After a priming (i.e. warm-up) period, JIT collects enough statistics to see that every dynamic dispatch at this site is calling String.equals(), so JIT decides to turn it into faster “static binding” so the String.equals() function address is hardwired into the assembly code (not JVM bytecode). JIT also needs to handle the possibility of Character.equals(). I guess the assembly code can detect that obj1/obj2 is not a String.java instance and retry the virtual function lookup. JIT can generate assembly code to
1. call String.equals() and go ahead to compare some field of obj1 and obj2.
2. if no such field, then obj1 is not String, then backtrack and use obj1 vtable to look up the virtual function obj1.equals()
It may turn out that 99.9% of the time we can skip the time-consuming Step 2: )
Priming note — priming is tricky — https://www.theserverside.com/tip/Avoid-JVM-de-optimization-Get-your-Java-apps-runnings-fast-right-fromt-the-start highlights pitfalls of priming in the trading context. Some take-aways:
1. Optimizing two paths rather than just one path
2. Reusing successful optimization patterns from one day to the next, using historical data
- One hypothesis — no free() or delete() in java, so the memory manager doesn’t need to handle reclaiming and reusing the memory. [[optimizedC++]] P333 confirmed the c++ mem mgr does that. Instead the GC uses a very different algorithm
https://stackoverflow.com/questions/1984856/java-runtime-performance-vs-native-c-c-code is Not a published expert but he says —
On average, a garbage collector is far faster than manual memory management, for many reasons:
• on a managed heap, dynamic allocations can be done much faster than the classic heap
• shared ownership can be handled with negligible amortized cost, where in a native language you’d have to use reference counting which is awfully expensive
• in some (possibly rare and contrived) cases, object destruction is vastly simplified as well (Most Java objects can be reclaimed just by GC’ing the memory block. In C++ destructors must always be executed)
- One hypothesis — new() is faster in jvm than c++.
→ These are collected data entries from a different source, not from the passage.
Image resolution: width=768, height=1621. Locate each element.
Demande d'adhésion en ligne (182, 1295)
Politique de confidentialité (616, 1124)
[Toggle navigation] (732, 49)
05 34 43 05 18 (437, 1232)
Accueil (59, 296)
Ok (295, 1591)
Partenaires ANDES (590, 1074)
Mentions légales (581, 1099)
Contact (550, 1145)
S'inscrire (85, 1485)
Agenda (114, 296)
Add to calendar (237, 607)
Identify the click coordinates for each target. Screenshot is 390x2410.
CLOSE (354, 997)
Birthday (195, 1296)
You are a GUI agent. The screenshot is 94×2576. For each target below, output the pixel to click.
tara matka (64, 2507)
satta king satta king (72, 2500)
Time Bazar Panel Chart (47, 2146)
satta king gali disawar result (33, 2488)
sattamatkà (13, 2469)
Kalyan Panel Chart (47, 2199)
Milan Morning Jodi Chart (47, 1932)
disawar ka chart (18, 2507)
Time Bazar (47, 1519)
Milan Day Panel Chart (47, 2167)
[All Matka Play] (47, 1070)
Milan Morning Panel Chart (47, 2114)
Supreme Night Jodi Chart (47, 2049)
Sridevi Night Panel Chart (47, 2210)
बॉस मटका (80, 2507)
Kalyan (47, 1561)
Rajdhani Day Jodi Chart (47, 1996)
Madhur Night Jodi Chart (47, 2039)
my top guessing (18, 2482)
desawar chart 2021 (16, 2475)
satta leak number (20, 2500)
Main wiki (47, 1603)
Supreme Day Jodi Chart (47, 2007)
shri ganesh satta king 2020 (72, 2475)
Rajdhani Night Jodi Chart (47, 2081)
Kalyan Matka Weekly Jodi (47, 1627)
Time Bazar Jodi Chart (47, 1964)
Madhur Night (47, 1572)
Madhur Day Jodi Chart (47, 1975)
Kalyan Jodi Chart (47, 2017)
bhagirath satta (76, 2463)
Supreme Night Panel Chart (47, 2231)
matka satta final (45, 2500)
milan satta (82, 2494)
Someone said “Object instantiation is indeed extremely fast. Because of the way that new objects are allocated sequentially in memory, it often requires little more than one pointer addition, which is certainly faster than typical C++ heap allocation algorithms.”
Julia, Go and Lua often beat C in benchmark tests .. https://julialang.org/benchmarks/
http://www.javaworld.com/article/2076593/performance-tests-show-java-as-fast-as-c–.html is a 1998 research.
In my GS-PWM days, a colleague circulated a publication claiming java could match C in performance, but didn’t say “surpass”.